Relativamente alle vertenze tra Monsignore Delegato d’Egitto e la Terra Santa mi sono accorto che Monsignore avrebbe bramato che si facessero più parrochie, e che i parroci non fossero più, ne guardiani del convento, ne tanto meno amovibili e mutabili ogni due o tre anni; è cosa certa che facendo molte parrochie piccole si coltiva meglio la popolazione, perché il parroco può conoscere tutte le sue pecore, e coltivarle secondo il bisogno di ciascheduna; così pure è troppo essenziale che il parroco sia per un tempo illimitato, affinché prenda impegno, come proprio ovile, ed abbia tempo a concepire e finire le sue operazioni; il pretendere di governare una missione che conta quindeci mille coll’istesso sistema che si governava quando ne aveva solo mille o due mille, è una stramberia.

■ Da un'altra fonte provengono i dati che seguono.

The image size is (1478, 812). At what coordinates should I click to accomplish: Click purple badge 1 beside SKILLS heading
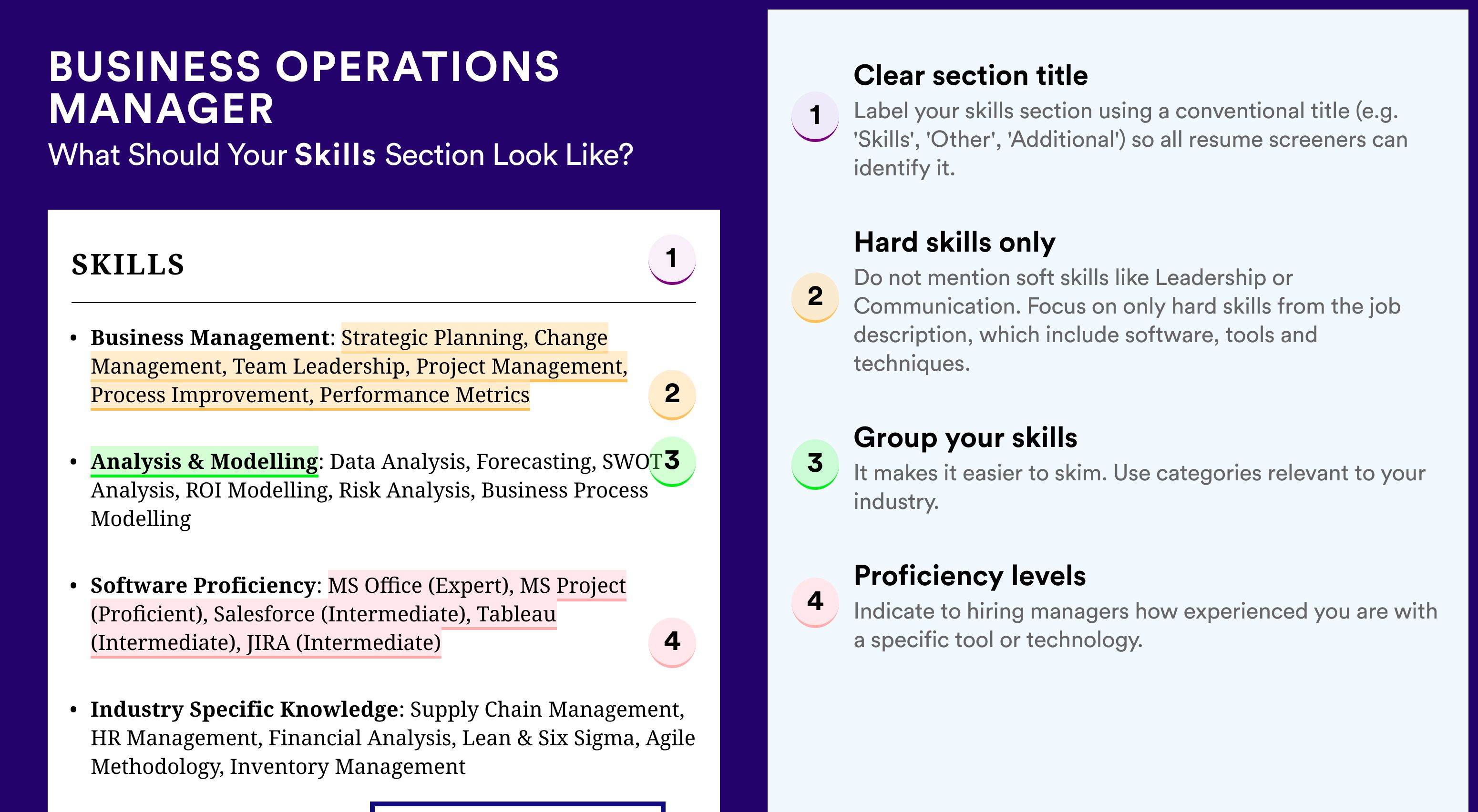click(x=672, y=259)
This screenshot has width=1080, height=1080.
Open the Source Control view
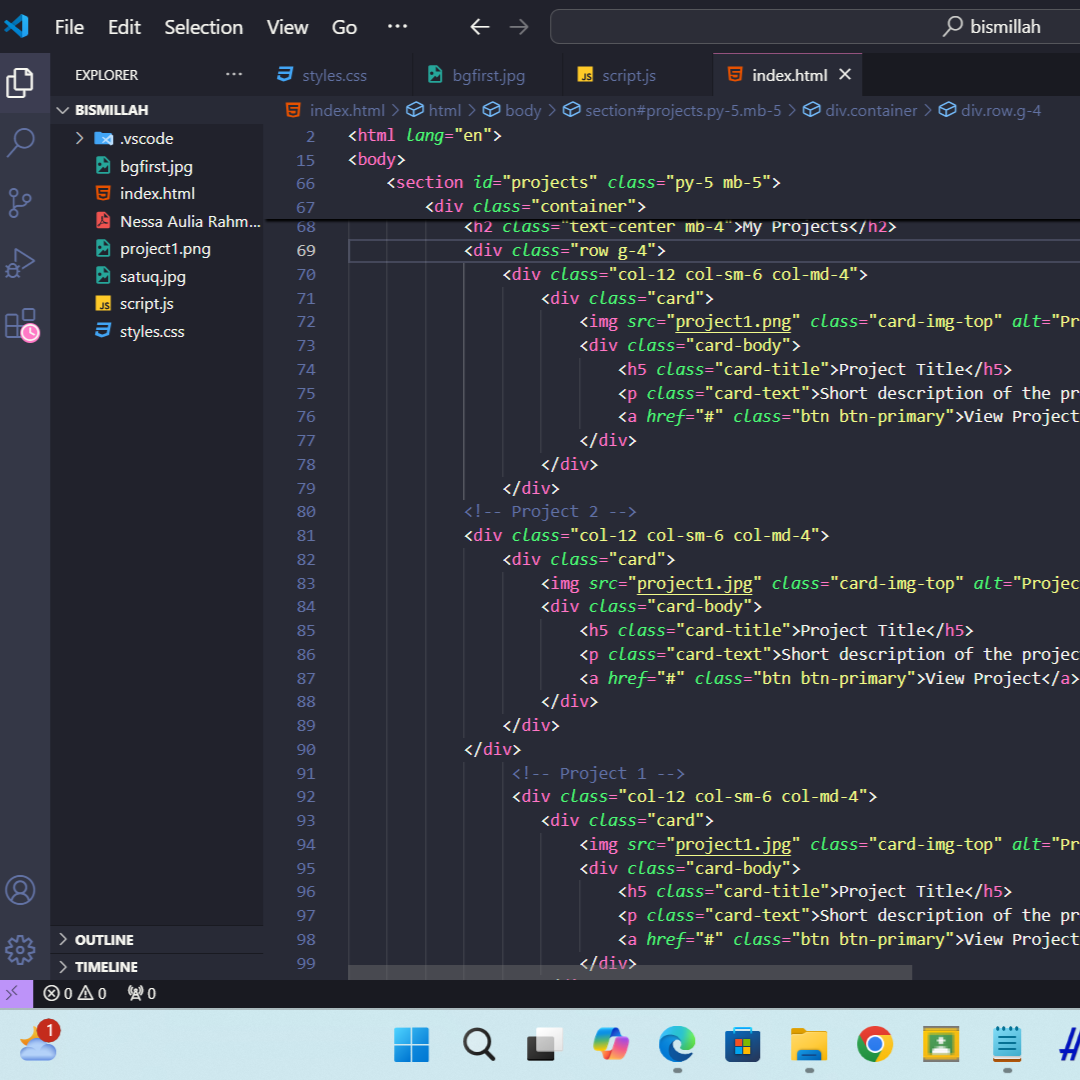[20, 203]
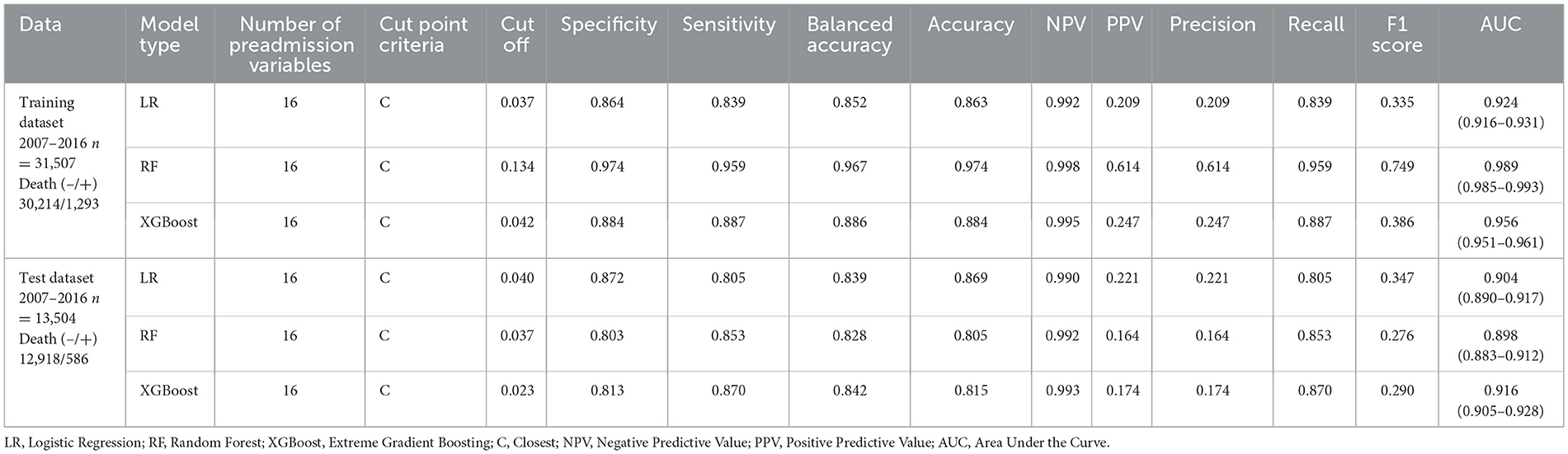Click the Specificity column header
Image resolution: width=1568 pixels, height=454 pixels.
click(x=609, y=25)
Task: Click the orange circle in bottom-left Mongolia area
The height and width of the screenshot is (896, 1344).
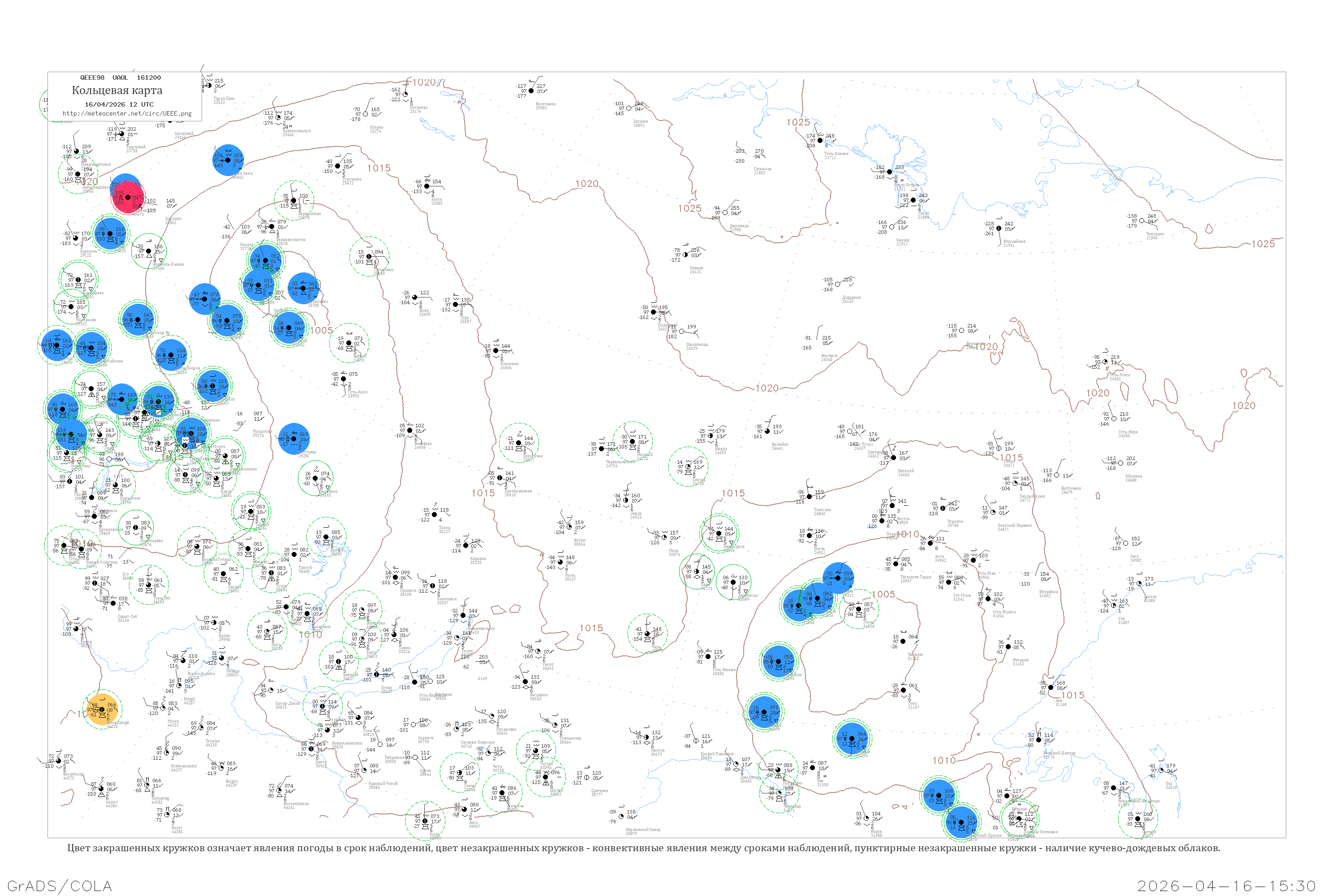Action: click(x=102, y=710)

L’operazione da farsi è d’incoraggire Monsignore e fare molte parrochie senza tanti riguardi ai diritti parocchiali antichi, farle dove non ci sono, e dividerle dove sono troppo grosse; fatte le parrochie, si lascii alla Terra Santa la preferenza in tutto e per tutto di acettare le parrochie che vuole, anche tutte se si sente; e che acettate le parrochie secondo i canoni, la terra Santa presenta i curati e Monsignore gli approva, se gli troverà buoni.

/119/ Ecco in breve le cose più urgenti che possono toccare le attribuzioni di M.r Delegato in competenza di quelle di Terra Santa; mancomale poi Monsignore deve sorvegliare che vi sia l’istruzione, che le parrochie siano fornite di Sacerdoti che conoscono la lingua; in una parola trattasi far sortire quella missione dall’abitudine della ruota antica, e seguire il tempo.